Sin embargo, el tono festivo ha sido cuestionado incluso dentro del espectro conservador y del propio movimiento MAGA. Críticos acusan que el mandatario ha “secuestrado” la conmemoración para convertirla en un mitin político, mientras que la organización de eventos paralelos, como Freedom 250, que reporta más de 150 mil asistentes, ha sido señalada por su cercanía con el expresidente y su competencia con la comisión bipartidista America250.
Las dudas sobre la asistencia se han intensificado tras reportes de baja participación en eventos previos, como la inauguración de la Gran Feria Estatal Americana el 24 de junio, donde la presencia de público habría sido menor a la esperada y generó molestia en el mandatario, según fuentes citadas.
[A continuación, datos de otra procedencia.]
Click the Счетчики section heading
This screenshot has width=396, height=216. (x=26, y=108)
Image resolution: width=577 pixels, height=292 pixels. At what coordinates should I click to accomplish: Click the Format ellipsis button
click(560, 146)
A ello se suma el boicot de artistas que se negaron a participar por considerar que la celebración tenía fines partidistas.
La polémica refuerza la percepción de que el 250 aniversario, en lugar de funcionar como un acto de unidad nacional, se ha convertido en un punto de polarización política en Estados Unidos. Críticos acusan que Trump no solo busca protagonismo, sino hacer ver las celebraciones oficiales en torno a su imagen, en un contexto donde incluso se han impulsado propuestas simbólicas como monedas y monumentos con su rostro.